A management carve out plan (MCOP) is a written obligation of the company that, in simple terms, provides that certain management members get a predetermined slice of proceeds when a company is sold. The MCOP can serve a critical role as founders and other management team members are diluted down by rounds of financing or if their equity is not in the money. Note that MCOPs are rare when the company is young and has only raised a limited amount of venture capital – no need yet for the carve out as the founders still own a large chunk of the company (thankfully).
A few key points to consider:
1. As the investors’ aggregate liquidation preference (ALP) increases typically the need for a MCOP also increases. The ALP is the total amount of $ that preferred stock holders are owed on a sale of the company under their liquidation preferences. Often times this is simply the aggregate purchase price plus any accrued dividends (not typical for dividends to accrue, but watch out if they do!). The more the company raises the higher the ALP, and thus the higher the hurdle before the common stock held by founders and stock options held by other employees are in the money. Also, if the preferred stock carries a multiple liquidation preference (like 2X), then the ALP will obviously be more than the original purchase price.
2. Is it unfair for the MCOP to provide that it only kicks in once the ALP is cleared (in other words once the sale price exceeds ALP)? I have seen this many times, and as an investor I think it is fair in some circumstances, particularly when the ALP is not too high. But, in any given situation, investors may want to motivate the management team in a sale situation. Having to clear the ALP first could get in the way of motivation. It is not uncommon for the MCOP to kick in from dollar one. It all depends on the facts and circumstances at the time the MCOP is adopted.

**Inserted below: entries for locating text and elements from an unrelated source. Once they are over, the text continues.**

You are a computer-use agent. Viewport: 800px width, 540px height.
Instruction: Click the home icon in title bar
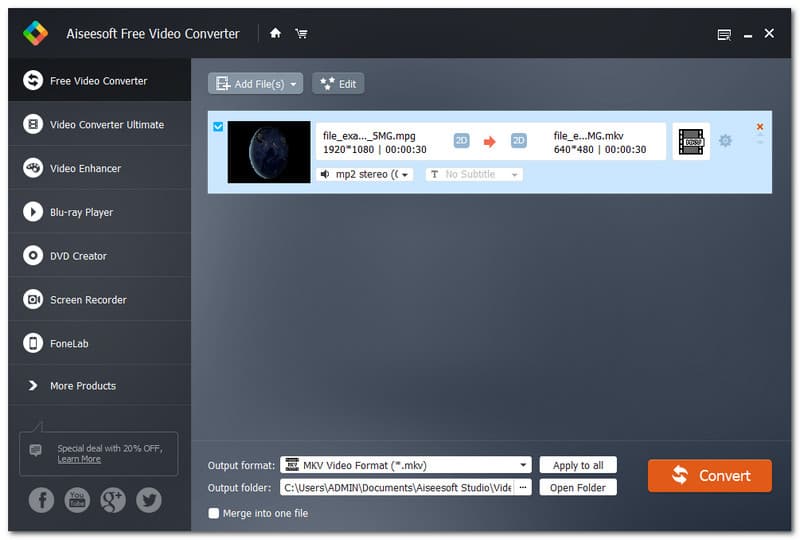(x=275, y=33)
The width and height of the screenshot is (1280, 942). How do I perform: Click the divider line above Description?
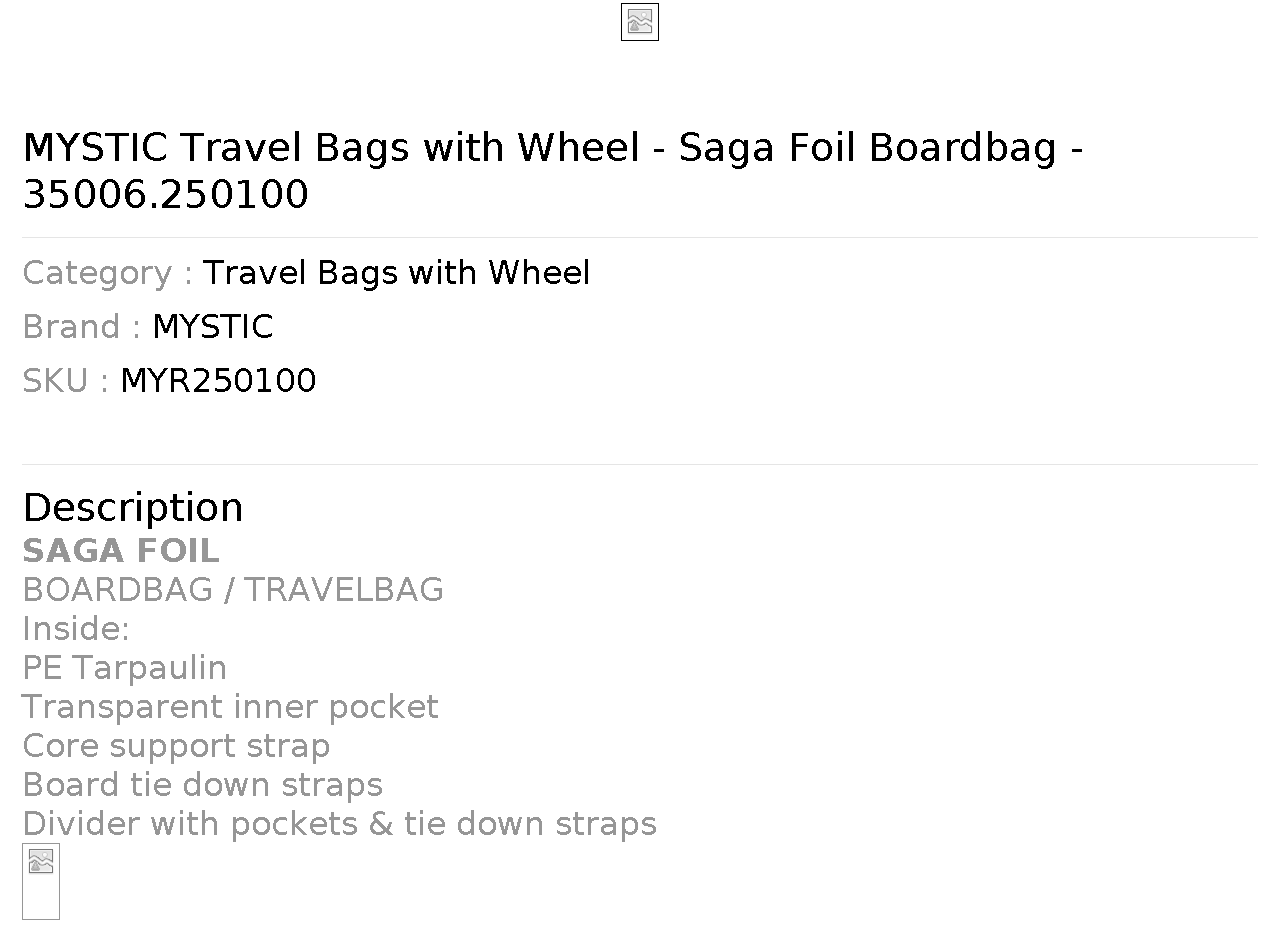click(x=640, y=464)
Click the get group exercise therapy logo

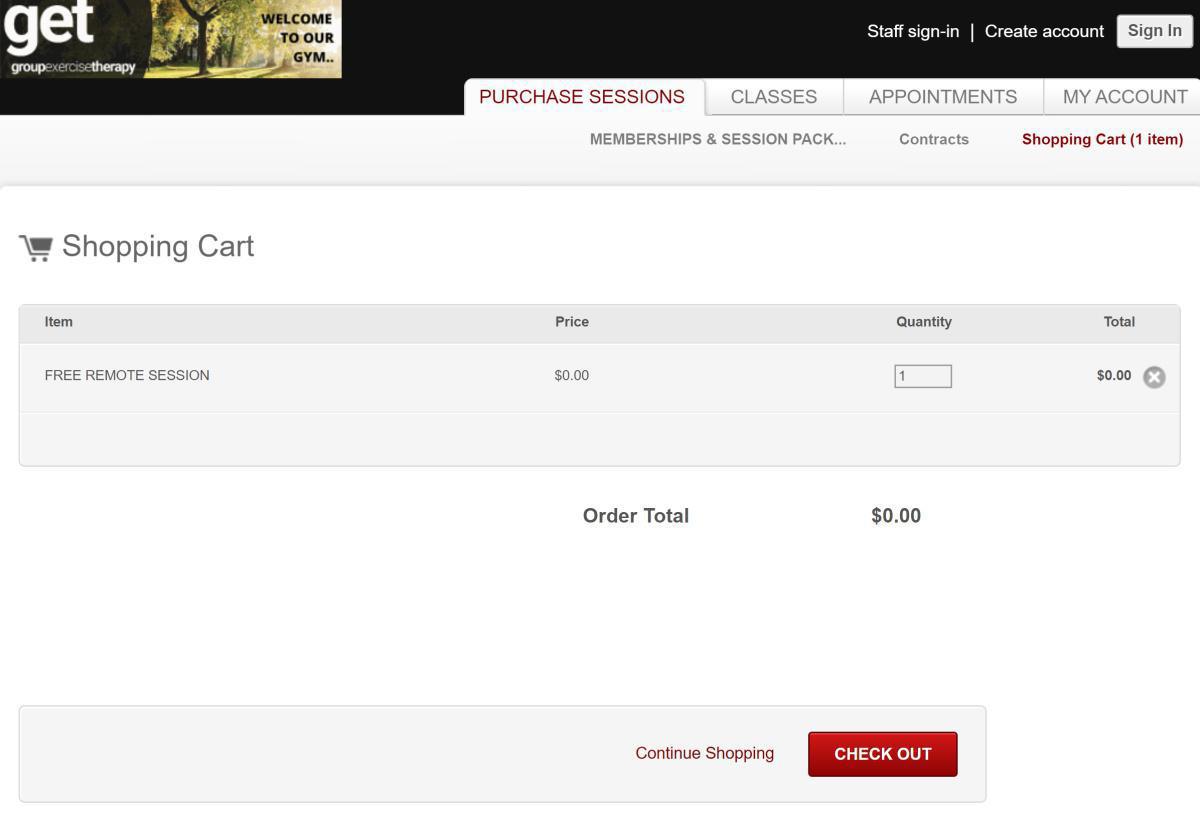[x=70, y=38]
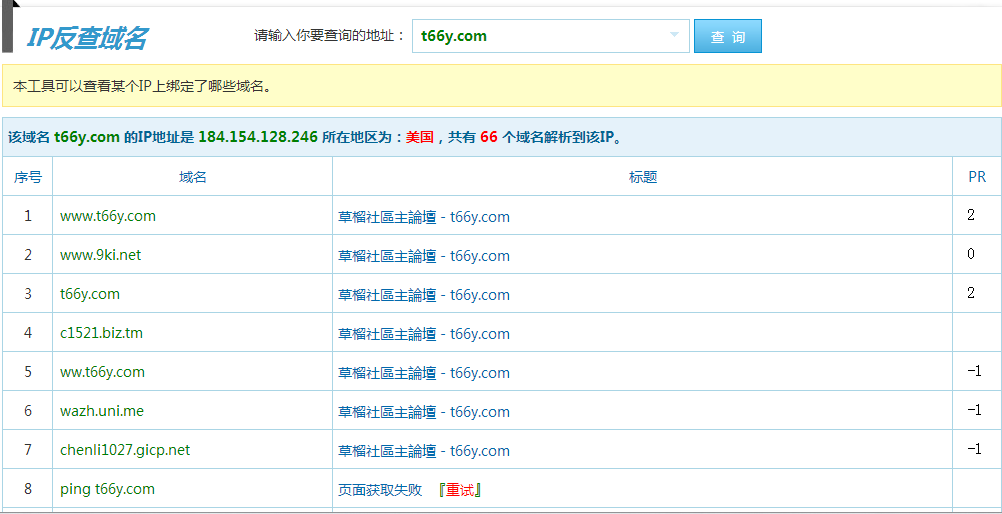Image resolution: width=1002 pixels, height=514 pixels.
Task: Open the c1521.biz.tm domain link
Action: click(x=101, y=333)
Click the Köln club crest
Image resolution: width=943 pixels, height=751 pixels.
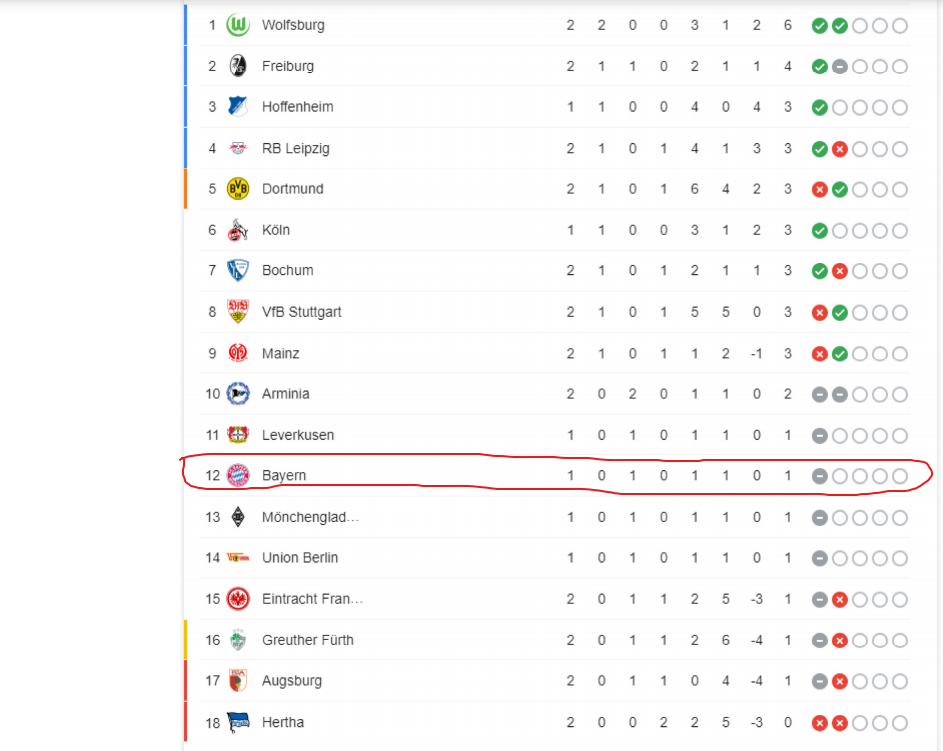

3. The MCOP is typically expressed as a percentage of net sale proceeds (often between 5% and 10%) and is clearly an obligation of the company. A great question to consider is how the MCOP is allocated among management members. I prefer to keep the allocations undefined and rather give the CEO the allocation power subject to Board approval at the time of the sale event. That way the CEO is empowered and can allocate based on extremely current facts (as opposed to setting allocations well in advance of a sale event). Yet sometimes it is necessary to allocate in advance to better align the interests of management team members. Remember VC = OB (see earlier post from February 18, 2011).
4. For clarity, the Board is the body that adopts the MCOP. But when should the MCOP be adopted? I prefer it to be adopted before the company is even put in play. It is not uncommon, however, for it to be adopted at the time of the sale. Consider who has the most bargaining power at the time of the sale. It might be the management team or it might be the investors. This will typically depend on how valuable the team is to the buyer and the success of the company.
5. Finally, should the MCOP proceeds be decreased by the value of equity held by the management team members that benefit from the plan? That does make sense and I have dealt with numerous VCs that insist on it. The argument is that the MCOP is a backup plan to make sure that the management team members get what they bargained for in equity value. For example, if the CEO bargained for 7% fully diluted, then the CEO should get 7% of the sales proceeds (assuming that any option exercise price is very low). The MCOP could be used to fill that gap, particularly if allocations are done at the time of the sale transaction. Anyway, good point to consider and netting out equity value from a MCOP payout accomplishes this.
The MCOP is a surprisingly complex topic. You probably noticed above many flip-flops. MCOP analysis is fact driven, and sometimes I cannot suppress the lawyer in me.